Content starts
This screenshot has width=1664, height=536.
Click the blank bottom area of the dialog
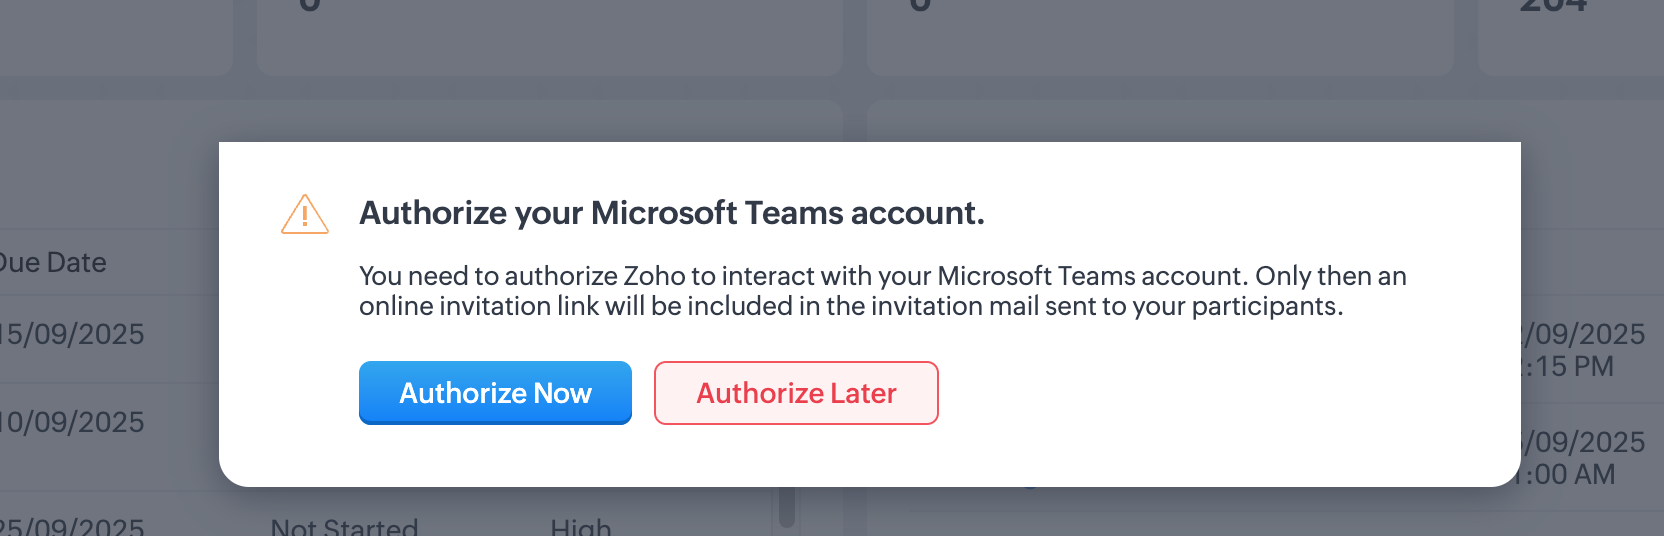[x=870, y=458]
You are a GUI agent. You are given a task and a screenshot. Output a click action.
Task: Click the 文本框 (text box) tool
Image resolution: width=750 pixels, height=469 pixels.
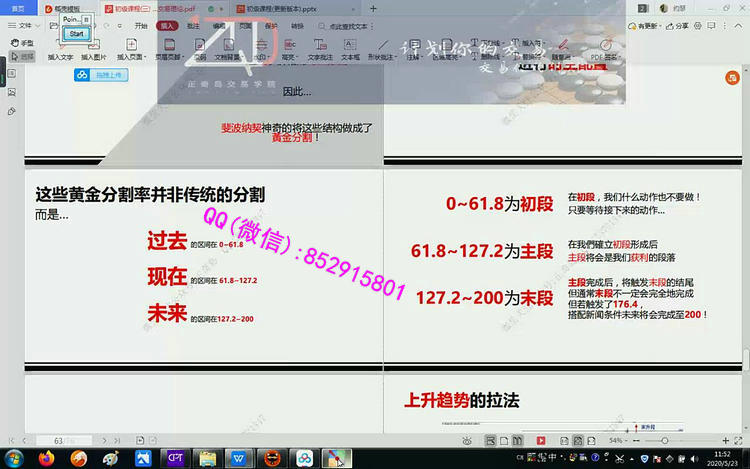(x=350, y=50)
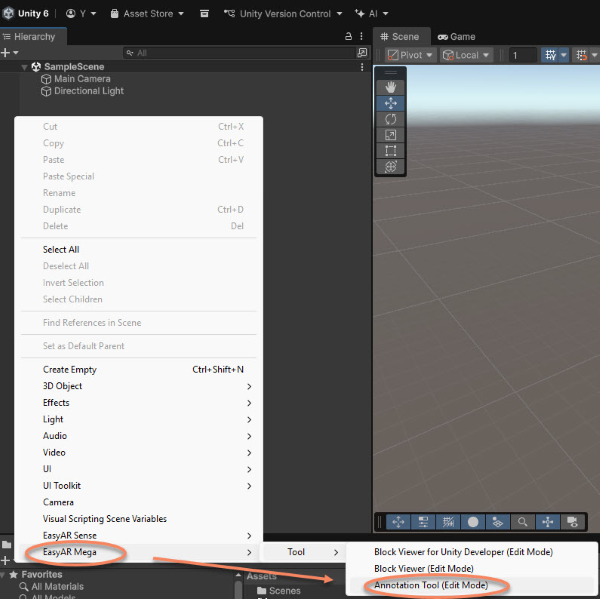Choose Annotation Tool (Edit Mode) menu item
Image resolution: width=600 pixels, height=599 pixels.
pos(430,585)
Content ends
» YOUR INSTRUCTIONS
Only a number is expected: the count of lines in the entries that include the string "screenshot".

» THE COMPLETED TASK
2